#### 原文の抜粋
+ + + +

渡邉:そうですね。欅坂46というグループは、これまでも楽曲の内容や歌詞を届けるということを重視してパフォーマンスをして来たので、歌詞の伝えたいことは、見てくださっている方に届けたいという気持ちでパフォーマンスをしています。楽曲の最後に、手で三角を作る“欅のマーク”を胸にしまう振り付けがあるのですが、“欅坂46”を捨てるのではなく、それを一旦置いてまた新しく前に進むという意味も込められている振り付けなのかなと思うので、新しくスタートする瞬間を届けられたら良いなと思ってパフォーマンスをしています。
“大きな決断”で見えたものは?
― 配信ライブでも「この2年は特に出口の見えないトンネルを彷徨っていた状態だった」「グループの名前が1人歩きして、耳を塞ぎたくなるようなことに悩まされたこともあった」とも言っていたように、映画の中でもこれまでの葛藤が多く描かれていたと思います。その時期を振り返って、大きな決断をした今、出口や光は見えましたか?菅井:大きな決断をしたことで、1歩進めたなと思っています。今まではメンバーそれぞれが繊細だったり、いろんな言葉を受け止めすぎちゃっていたり、影響されちゃっていたりする部分もあったのかなと思うのですが、これからは、グループの価値基準というのをもっと自分たちに対して持っていきたいなと思います。未来に対する楽しみの方が大きいので、前よりも“出口”は見えているなと感じています。
― 1つのことに対する考え方や捉え方が根本から変わったのですね。
菅井:個人的にも、すごく複雑に考えすぎちゃっていたな…と。もっと「こうしたいから、こうしよう」とシンプルに考えた方が、グループも良くなるんじゃないかなと思っています。

+ + + +

#### 保存データ

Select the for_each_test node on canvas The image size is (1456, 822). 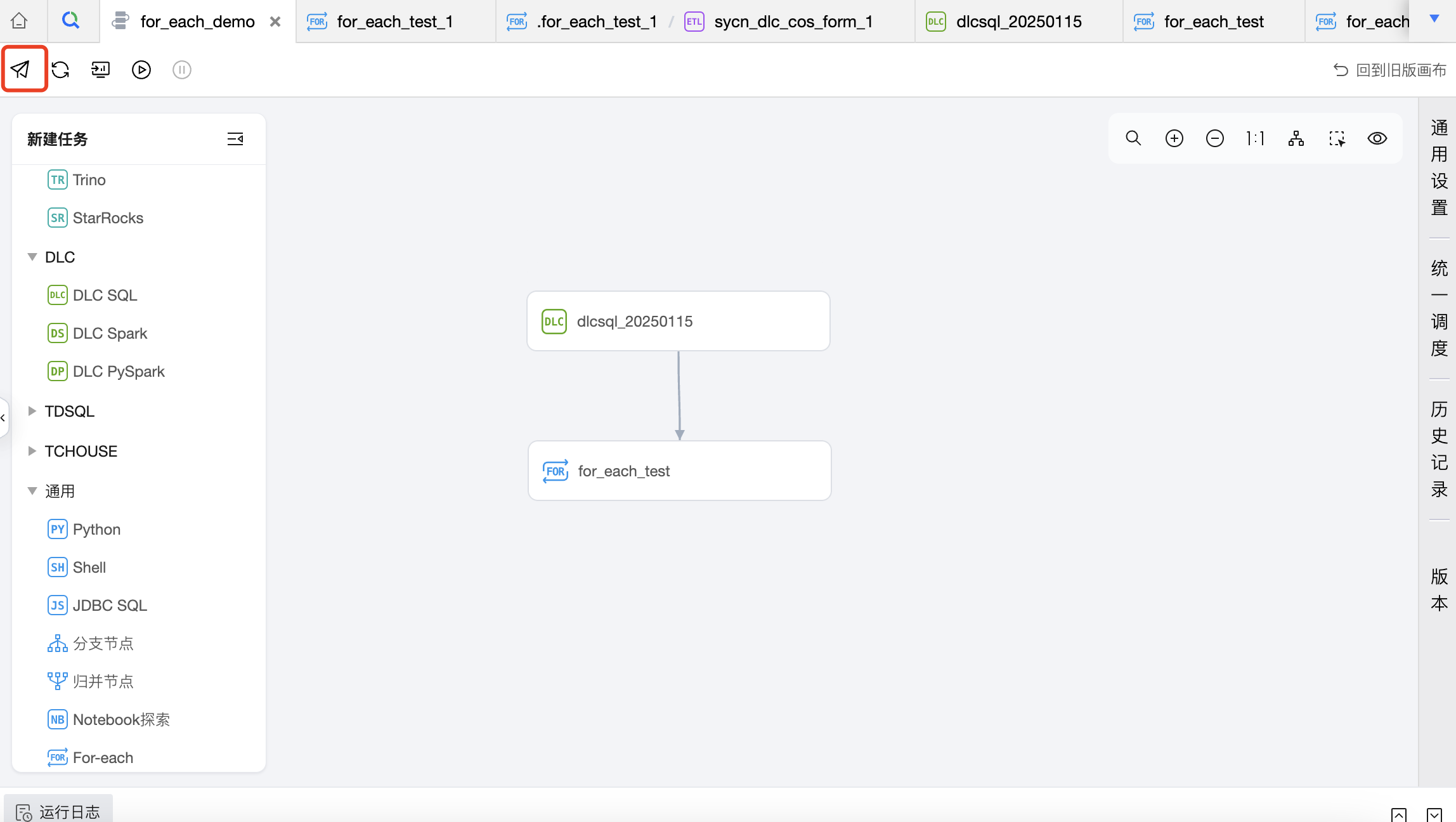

+ + + +

#### 練習問題
a) インタビューのうち、「渡邉:そうですね。欅坂46と」で始まり「見えているなと感じています。」で終わる部分を、一字一句変えずに書き写しなさい。
b) インタビューによると、楽曲の最後の振り付けでは、手で三角を作る“欅のマーク”をどうするか。
c) インタビューの中で菅井が、これまでメンバーそれぞれにあったのかもしれないと述べている点をすべて挙げなさい。
資料はこの作業とは関係がありません。

#### 各問の解答
a)
渡邉:そうですね。欅坂46というグループは、これまでも楽曲の内容や歌詞を届けるということを重視してパフォーマンスをして来たので、歌詞の伝えたいことは、見てくださっている方に届けたいという気持ちでパフォーマンスをしています。楽曲の最後に、手で三角を作る“欅のマーク”を胸にしまう振り付けがあるのですが、“欅坂46”を捨てるのではなく、それを一旦置いてまた新しく前に進むという意味も込められている振り付けなのかなと思うので、新しくスタートする瞬間を届けられたら良いなと思ってパフォーマンスをしています。
“大きな決断”で見えたものは?
― 配信ライブでも「この2年は特に出口の見えないトンネルを彷徨っていた状態だった」「グループの名前が1人歩きして、耳を塞ぎたくなるようなことに悩まされたこともあった」とも言っていたように、映画の中でもこれまでの葛藤が多く描かれていたと思います。その時期を振り返って、大きな決断をした今、出口や光は見えましたか?菅井:大きな決断をしたことで、1歩進めたなと思っています。今まではメンバーそれぞれが繊細だったり、いろんな言葉を受け止めすぎちゃっていたり、影響されちゃっていたりする部分もあったのかなと思うのですが、これからは、グループの価値基準というのをもっと自分たちに対して持っていきたいなと思います。未来に対する楽しみの方が大きいので、前よりも“出口”は見えているなと感じています。

b) 胸にしまう。

c)
・繊細だったこと
・いろんな言葉を受け止めすぎちゃっていたこと
・影響されちゃっていたこと